A doula colleague of mine posted a story in a facebook group about a vbac client who refused a c-section for post dates. Eventually the mother went into labor, at 42 weeks and one day, and she had a lovely vaginal birth, as per her plan. However, as the mother was walking out of the hospital , the accompanying nurse told her that while she was glad she had succeeded in pushing her baby out her vagina, she had been “naughty” in not listening to her OB about the necessity of a cesarean birth.
It’s that word that gets me. “Naughty.” It is a child word. Nursery school kids are naughty when they eat finger paint. Third graders are naughty when they let their eyes slide over to their neighbor’s math test. By the time we get to teenage curfew violations, taking the car without permission, and swigging Boone’s Farm, the transgressions have moved far beyond “naughty.” At this point, they illicit other descriptors, ones which carry more weight, and possibly four letters.

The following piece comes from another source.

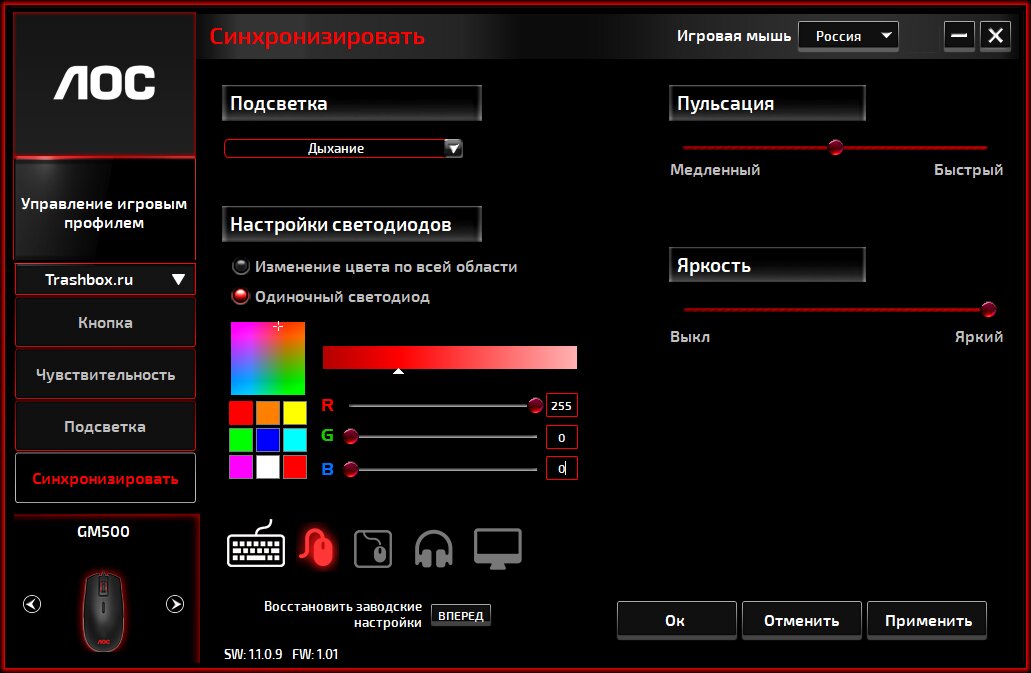Viewport: 1031px width, 673px height.
Task: Select 'Одиночный светодиод' radio button
Action: pos(241,297)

This mother had just achieved something gigantic. Not only had she accomplished her vbac goal, but she did it on her own terms. Now, I do not know this woman, but if she is like most of the vbac-ing mothers I do know, she probably did a whole lot of research, asked others for their opinions and apparently was comfortable waiting a bit longer to see if labor would start on its own. She evaluated the risks, made her choice and stuck by it, even in the face of opposition from her care provider, a provider that she herself chose. She did not hand over her power to another. She not only claimed it, she used it, in a very visible and undeniable way. That child came out her vagina because she insisted on time. There can be no argument there. And that is not the mark of a naughty child. It is the mark of a fully grown, capable human, exercising fully grown, capable reasoning.
And that is extremely threatening. Someone in power wanted her to do something. She didn’t.
In conflicts of oppression, if the weaker person “wins,” there are repercussions. Without punishment, the weaker may try this independent thinking thing again. It might even spread to others, and then we have a revolution. A revolution would make a mess of the carefully constructed hospital system, destroying a top heavy power base that has worked extremely well for those in power for decades. (Just decades, mind you. Not centuries or millennia. Maybe it is not as strong as it first appears?)
In this case, the repercussion came from the nurse. What better way to put a new mother in her place, taking back that mature power she claimed, than to turn her back into a baby? Babies do not threaten. Babies drool and look cute and poop. This mother used her adult prerogative of self determinism; let’s use child words to negate that, to cut it down into something easily contained and understood. Something “naughty” rather than terrifying, something teensy-weensy rather than something momentous.
Or let’s not. Instead, let’s celebrate adult women making choices, making fully developed, reasonable, heart driven choices, that are neither outlandish nor insignificant. Our world deserves that.